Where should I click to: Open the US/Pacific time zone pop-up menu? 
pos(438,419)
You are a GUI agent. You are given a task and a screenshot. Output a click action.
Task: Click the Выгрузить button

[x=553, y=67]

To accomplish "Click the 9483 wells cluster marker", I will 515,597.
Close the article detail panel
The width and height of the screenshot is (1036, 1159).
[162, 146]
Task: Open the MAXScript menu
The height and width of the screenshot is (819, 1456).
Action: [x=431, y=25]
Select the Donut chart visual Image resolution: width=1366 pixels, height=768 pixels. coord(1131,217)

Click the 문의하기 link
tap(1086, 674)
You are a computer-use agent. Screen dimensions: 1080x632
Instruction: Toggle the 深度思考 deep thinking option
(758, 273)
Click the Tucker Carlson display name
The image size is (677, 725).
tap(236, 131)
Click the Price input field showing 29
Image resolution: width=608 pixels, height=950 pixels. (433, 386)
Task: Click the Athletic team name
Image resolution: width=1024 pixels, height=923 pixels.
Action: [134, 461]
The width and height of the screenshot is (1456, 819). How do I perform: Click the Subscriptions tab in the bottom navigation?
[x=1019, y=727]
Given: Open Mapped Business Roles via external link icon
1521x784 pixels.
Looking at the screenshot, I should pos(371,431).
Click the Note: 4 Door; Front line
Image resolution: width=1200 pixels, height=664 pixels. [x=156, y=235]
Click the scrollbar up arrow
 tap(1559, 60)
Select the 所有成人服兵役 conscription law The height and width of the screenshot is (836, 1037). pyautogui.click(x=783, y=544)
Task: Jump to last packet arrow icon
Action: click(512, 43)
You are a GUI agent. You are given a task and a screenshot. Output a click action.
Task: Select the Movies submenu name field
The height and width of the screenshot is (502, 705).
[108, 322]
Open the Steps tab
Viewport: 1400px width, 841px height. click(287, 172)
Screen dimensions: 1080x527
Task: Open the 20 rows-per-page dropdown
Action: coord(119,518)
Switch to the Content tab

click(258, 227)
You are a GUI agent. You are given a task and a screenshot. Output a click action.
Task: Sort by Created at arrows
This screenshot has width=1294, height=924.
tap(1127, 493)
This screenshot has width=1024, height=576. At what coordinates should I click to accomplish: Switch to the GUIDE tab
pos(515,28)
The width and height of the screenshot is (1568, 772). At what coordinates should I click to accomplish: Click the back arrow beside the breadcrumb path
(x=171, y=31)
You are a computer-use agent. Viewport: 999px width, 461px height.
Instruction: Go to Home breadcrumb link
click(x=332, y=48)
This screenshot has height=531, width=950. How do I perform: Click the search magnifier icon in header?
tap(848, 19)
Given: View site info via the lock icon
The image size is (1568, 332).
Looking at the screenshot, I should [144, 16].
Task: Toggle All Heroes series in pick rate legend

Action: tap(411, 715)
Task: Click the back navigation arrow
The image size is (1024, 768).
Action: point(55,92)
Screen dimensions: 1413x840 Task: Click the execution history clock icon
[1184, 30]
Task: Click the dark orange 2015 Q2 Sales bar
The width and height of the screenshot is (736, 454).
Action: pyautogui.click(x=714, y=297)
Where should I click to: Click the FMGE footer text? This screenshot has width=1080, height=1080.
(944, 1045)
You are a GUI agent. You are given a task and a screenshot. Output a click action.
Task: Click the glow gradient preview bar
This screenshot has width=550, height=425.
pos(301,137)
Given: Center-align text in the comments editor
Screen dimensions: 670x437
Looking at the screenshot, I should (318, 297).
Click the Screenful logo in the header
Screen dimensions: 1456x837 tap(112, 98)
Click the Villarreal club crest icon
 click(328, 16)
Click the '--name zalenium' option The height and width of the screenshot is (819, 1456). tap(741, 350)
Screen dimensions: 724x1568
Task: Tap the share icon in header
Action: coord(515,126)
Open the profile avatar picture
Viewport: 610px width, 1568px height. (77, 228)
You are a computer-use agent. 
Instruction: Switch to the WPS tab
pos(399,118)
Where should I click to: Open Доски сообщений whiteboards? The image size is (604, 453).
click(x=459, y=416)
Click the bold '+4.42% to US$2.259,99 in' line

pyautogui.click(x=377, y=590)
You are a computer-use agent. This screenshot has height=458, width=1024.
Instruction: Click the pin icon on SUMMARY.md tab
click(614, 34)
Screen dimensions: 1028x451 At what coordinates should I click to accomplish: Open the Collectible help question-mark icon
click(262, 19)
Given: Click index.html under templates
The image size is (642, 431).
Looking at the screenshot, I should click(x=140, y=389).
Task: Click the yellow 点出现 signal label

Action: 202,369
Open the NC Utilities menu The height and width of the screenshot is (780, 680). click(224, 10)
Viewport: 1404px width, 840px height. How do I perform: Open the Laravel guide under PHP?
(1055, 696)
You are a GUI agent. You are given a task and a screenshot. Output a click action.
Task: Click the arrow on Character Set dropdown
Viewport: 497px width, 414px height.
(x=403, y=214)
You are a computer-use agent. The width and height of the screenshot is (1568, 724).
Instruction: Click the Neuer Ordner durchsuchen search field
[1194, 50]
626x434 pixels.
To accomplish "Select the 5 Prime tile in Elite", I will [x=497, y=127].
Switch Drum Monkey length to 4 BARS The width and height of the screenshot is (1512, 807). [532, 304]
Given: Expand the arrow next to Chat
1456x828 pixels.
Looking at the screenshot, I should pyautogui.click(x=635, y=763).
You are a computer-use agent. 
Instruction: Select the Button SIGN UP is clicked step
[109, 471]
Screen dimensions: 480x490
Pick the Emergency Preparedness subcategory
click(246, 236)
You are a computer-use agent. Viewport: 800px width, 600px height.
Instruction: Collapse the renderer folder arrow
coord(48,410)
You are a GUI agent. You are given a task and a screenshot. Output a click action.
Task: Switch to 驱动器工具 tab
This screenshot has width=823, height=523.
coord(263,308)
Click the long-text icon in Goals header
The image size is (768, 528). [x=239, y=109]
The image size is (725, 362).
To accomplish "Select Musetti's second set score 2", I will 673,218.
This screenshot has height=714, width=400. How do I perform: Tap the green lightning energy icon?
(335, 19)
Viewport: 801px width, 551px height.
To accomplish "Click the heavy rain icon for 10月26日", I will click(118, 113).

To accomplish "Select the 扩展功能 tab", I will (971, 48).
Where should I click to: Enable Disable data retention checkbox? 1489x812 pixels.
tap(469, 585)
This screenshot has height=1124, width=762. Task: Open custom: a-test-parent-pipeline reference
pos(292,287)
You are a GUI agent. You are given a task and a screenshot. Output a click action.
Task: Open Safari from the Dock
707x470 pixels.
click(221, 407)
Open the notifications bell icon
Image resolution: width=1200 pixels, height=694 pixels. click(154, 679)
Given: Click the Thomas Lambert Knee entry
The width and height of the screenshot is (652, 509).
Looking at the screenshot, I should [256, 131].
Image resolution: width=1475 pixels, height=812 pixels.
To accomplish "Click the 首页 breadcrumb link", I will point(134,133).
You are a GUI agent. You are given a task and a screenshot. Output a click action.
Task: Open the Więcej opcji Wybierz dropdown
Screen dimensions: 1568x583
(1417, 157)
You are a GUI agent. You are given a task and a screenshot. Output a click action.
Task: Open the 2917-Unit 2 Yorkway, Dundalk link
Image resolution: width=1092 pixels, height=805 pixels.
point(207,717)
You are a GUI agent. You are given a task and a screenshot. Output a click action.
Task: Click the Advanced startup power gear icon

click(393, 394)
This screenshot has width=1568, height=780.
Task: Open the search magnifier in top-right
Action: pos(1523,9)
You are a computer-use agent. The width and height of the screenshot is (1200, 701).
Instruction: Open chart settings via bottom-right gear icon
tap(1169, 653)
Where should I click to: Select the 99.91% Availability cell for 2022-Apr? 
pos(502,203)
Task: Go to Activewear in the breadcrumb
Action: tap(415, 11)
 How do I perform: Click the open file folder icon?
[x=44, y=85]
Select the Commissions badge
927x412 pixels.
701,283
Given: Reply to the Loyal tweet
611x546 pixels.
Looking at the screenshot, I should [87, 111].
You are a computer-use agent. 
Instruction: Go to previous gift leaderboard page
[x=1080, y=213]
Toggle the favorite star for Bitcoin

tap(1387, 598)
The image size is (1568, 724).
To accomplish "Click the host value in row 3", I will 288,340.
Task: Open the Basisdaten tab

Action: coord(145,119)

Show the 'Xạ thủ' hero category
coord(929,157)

> AIM
Set down the items from the start through the line containing "Action: click(512, 43)", repeating each line exactly.

> REPLY
Where should I click to: Open the US/Pacific time zone pop-up menu? 
pos(438,419)
You are a GUI agent. You are given a task and a screenshot. Output a click action.
Task: Click the Выгрузить button

[x=553, y=67]

To accomplish "Click the 9483 wells cluster marker", I will 515,597.
Close the article detail panel
The width and height of the screenshot is (1036, 1159).
[162, 146]
Task: Open the MAXScript menu
The height and width of the screenshot is (819, 1456).
Action: [x=431, y=25]
Select the Donut chart visual Image resolution: width=1366 pixels, height=768 pixels. coord(1131,217)

Click the 문의하기 link
tap(1086, 674)
You are a computer-use agent. Screen dimensions: 1080x632
Instruction: Toggle the 深度思考 deep thinking option
(758, 273)
Click the Tucker Carlson display name
The image size is (677, 725).
tap(236, 131)
Click the Price input field showing 29
Image resolution: width=608 pixels, height=950 pixels. (433, 386)
Task: Click the Athletic team name
Image resolution: width=1024 pixels, height=923 pixels.
Action: [134, 461]
The width and height of the screenshot is (1456, 819). How do I perform: Click the Subscriptions tab in the bottom navigation?
[x=1019, y=727]
Given: Open Mapped Business Roles via external link icon
1521x784 pixels.
Looking at the screenshot, I should pos(371,431).
Click the Note: 4 Door; Front line
Image resolution: width=1200 pixels, height=664 pixels. [x=156, y=235]
Click the scrollbar up arrow
 tap(1559, 60)
Select the 所有成人服兵役 conscription law The height and width of the screenshot is (836, 1037). pyautogui.click(x=783, y=544)
Task: Jump to last packet arrow icon
Action: click(512, 43)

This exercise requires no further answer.